Aug 2021
Business Resilience to survive and prosper
What if we changed the way we thought about threats and saw them as opportunities?
Associate Director - Cyber
In today’s unpredictable world business resilience and ability to respond to external forces is tested multiple times in a variety of ways; whether through necessary transformational change, the need to weather tough market conditions, the cyber threat landscape, or actual physical attack; so your board will undoubtedly have devised disaster recovery plans to predict and counter these possibilities.
What is business resilience and why it's important?
Business resilience goes beyond traditional risk management and re-frames the practice of resilience in new ways. It’s not just about ensuring that you can survive an unforeseen event or the loss of a critical system; it’s about ensuring that your organisation has the pre-emptive capability to respond to change and seize upon opportunities presented to it.
The best definition I have found comes from the British Standard on Organisational Resilience (BS 65000) which defines resilience as: “The ability of an organisation to anticipate, prepare for, respond and adapt to incremental change and sudden disruption in order to survive and prosper”
Survive and Thrive
There are two critical words in this definition; not only ‘surviving’, but ‘thriving’. This definition is crucial as it builds on best practice in business continuity, information security and risk management. Individually each is worthy of investment; but they are often seen as necessary evils or drains on resources in ensuring that risks are managed and compliance objectives are met.
While this is of great importance to avoid unforeseen disasters or security breaches, organisations can go further to ensure that resilience is established in ways that allow them to realise real business value. This may mean gaining competitive advantage in a market place increasingly focussed on cyber security measures, the ability to respond to sudden trends in an evolving market, or being able to continue servicing clients while competitors struggle with a volatile supply chain.
Three Key Functions
The best practice standard outlines three key functions which should be focussed on as you set out on your resilience journey.
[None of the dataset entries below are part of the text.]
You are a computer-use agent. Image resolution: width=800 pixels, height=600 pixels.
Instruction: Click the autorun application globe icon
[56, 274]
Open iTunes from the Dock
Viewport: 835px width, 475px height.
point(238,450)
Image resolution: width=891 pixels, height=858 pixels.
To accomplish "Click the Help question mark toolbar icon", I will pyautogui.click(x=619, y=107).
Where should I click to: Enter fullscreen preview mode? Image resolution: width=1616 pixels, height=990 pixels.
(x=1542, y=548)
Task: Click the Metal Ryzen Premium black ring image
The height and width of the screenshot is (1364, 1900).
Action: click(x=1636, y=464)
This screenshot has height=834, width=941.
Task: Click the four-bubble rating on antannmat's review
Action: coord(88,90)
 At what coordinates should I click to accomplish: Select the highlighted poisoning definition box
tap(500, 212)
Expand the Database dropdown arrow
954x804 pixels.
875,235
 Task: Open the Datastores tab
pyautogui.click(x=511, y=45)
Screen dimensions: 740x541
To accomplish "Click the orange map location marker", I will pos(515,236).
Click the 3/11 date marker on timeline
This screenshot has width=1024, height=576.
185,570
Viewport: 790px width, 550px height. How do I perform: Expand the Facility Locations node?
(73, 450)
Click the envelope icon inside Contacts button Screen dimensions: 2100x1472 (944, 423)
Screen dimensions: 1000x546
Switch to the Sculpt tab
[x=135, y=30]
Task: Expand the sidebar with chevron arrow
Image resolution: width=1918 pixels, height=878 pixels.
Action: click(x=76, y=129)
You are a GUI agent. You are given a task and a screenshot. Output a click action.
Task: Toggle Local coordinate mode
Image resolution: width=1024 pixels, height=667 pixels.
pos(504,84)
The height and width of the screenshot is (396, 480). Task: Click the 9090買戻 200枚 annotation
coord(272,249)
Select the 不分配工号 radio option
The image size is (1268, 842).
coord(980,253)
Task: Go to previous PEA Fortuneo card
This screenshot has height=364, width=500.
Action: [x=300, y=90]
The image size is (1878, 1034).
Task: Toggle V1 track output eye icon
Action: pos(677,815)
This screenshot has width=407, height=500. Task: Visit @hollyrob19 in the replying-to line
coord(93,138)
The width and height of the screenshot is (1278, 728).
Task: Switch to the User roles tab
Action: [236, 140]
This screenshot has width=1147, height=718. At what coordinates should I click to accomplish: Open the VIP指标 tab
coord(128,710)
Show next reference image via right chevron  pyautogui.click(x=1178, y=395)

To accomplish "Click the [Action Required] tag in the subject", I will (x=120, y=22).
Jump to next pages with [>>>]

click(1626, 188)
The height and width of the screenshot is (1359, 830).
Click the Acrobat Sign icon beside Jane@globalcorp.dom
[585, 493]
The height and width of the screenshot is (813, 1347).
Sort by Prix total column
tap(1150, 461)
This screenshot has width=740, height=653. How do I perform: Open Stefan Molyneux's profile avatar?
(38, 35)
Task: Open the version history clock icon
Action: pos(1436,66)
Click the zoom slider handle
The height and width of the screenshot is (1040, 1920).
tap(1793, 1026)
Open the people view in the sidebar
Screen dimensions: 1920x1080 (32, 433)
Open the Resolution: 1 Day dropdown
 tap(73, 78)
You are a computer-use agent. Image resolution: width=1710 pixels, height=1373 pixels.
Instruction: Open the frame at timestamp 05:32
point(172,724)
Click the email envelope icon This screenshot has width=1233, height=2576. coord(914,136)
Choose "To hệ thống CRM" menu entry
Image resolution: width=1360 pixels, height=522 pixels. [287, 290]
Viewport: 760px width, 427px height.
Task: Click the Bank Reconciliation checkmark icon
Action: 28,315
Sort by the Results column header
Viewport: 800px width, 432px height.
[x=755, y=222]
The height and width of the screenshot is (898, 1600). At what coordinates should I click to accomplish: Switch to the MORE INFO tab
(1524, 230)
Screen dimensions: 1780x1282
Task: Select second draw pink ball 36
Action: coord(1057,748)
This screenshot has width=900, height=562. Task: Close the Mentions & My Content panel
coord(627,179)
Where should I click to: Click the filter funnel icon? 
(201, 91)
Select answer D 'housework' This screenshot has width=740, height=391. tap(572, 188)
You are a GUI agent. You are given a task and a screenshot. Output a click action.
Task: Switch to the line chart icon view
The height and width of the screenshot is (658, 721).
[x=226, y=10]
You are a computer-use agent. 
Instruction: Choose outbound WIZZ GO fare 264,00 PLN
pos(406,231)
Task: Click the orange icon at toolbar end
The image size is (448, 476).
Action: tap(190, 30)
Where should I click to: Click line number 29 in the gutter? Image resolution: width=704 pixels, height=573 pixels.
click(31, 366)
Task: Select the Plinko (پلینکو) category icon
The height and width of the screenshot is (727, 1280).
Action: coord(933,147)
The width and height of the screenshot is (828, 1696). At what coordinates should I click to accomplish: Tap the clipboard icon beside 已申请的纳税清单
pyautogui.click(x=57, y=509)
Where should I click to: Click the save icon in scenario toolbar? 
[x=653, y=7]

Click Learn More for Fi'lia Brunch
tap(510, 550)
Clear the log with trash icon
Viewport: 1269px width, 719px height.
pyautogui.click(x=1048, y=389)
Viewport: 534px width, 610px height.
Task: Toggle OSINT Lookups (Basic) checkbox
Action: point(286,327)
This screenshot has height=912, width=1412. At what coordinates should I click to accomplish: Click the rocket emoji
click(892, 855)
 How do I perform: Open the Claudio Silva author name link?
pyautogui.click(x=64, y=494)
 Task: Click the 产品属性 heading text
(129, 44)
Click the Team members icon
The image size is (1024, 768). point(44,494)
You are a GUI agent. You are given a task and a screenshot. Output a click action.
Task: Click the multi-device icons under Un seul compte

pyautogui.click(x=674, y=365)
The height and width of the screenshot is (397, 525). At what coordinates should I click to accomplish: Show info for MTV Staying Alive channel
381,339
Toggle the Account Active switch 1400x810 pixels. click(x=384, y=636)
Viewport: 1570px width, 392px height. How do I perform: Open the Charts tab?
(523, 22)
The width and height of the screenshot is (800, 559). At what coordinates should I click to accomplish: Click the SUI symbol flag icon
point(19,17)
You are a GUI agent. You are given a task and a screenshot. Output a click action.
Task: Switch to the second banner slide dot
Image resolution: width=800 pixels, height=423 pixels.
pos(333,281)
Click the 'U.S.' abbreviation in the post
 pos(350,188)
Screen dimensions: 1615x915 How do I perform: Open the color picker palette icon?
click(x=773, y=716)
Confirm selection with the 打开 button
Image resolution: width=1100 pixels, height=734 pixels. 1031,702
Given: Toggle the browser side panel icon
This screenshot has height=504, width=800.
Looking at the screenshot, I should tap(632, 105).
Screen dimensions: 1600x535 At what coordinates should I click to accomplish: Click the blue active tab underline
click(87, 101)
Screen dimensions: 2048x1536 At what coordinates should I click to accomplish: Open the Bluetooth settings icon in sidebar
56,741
- Operational and Customer Resilience – This function ensures that all critical business processes are defined, to ensure they are robust and free from single points of failure. This is often best put into the context of the customer and the services they deem critical. Will these services survive the loss of a key system or site? Rehearsal of continuity processes is central to ensuring a disaster can be endured and customer service maintained to safeguard your reputation.
- Supply Chain and Partner Resilience – It is essential that resilience goes beyond your own boundaries and extends to the whole supply chain as well as your critical partners. Disruption to a key third party could leave your customers negatively impacted and put a sudden stop to your operations. This means ensuring that due diligence is effective and your supply chain can accommodate the flexibility required to service a big order or a new tender. Furthermore, the resilient organisation needs to ensure their suppliers can safeguard critical information.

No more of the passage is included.